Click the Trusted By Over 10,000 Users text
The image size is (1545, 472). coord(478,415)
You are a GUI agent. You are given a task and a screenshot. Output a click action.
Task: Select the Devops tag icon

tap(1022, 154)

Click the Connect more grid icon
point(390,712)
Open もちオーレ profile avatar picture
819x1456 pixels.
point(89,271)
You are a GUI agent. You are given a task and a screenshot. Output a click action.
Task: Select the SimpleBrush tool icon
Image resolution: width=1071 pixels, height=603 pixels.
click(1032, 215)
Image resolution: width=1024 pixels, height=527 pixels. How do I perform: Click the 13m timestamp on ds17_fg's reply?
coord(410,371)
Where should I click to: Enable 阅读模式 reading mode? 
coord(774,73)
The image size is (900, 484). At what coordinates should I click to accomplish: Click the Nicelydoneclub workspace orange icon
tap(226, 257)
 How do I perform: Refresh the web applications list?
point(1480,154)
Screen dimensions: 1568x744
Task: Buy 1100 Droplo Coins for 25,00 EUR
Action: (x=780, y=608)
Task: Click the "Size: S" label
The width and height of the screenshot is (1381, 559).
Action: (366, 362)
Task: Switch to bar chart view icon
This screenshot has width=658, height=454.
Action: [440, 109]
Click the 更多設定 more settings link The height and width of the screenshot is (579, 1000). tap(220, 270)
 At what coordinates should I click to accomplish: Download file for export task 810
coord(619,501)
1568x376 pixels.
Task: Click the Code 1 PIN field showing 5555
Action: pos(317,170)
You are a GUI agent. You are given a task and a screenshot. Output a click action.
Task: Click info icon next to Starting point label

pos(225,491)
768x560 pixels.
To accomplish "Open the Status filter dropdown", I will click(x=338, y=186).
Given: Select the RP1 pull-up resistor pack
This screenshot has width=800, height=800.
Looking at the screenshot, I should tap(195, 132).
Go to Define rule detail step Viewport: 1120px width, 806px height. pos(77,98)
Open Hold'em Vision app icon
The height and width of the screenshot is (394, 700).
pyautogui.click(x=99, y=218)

____________

**TASK OBJECTIVE:** Write out the lines of the records exactly, starting at the one holding "This screenshot has width=800, height=800." and ending with the last line, and include no others.

**EXERCISE OUTPUT:**
This screenshot has width=800, height=800.
Looking at the screenshot, I should tap(195, 132).
Go to Define rule detail step Viewport: 1120px width, 806px height. pos(77,98)
Open Hold'em Vision app icon
The height and width of the screenshot is (394, 700).
pyautogui.click(x=99, y=218)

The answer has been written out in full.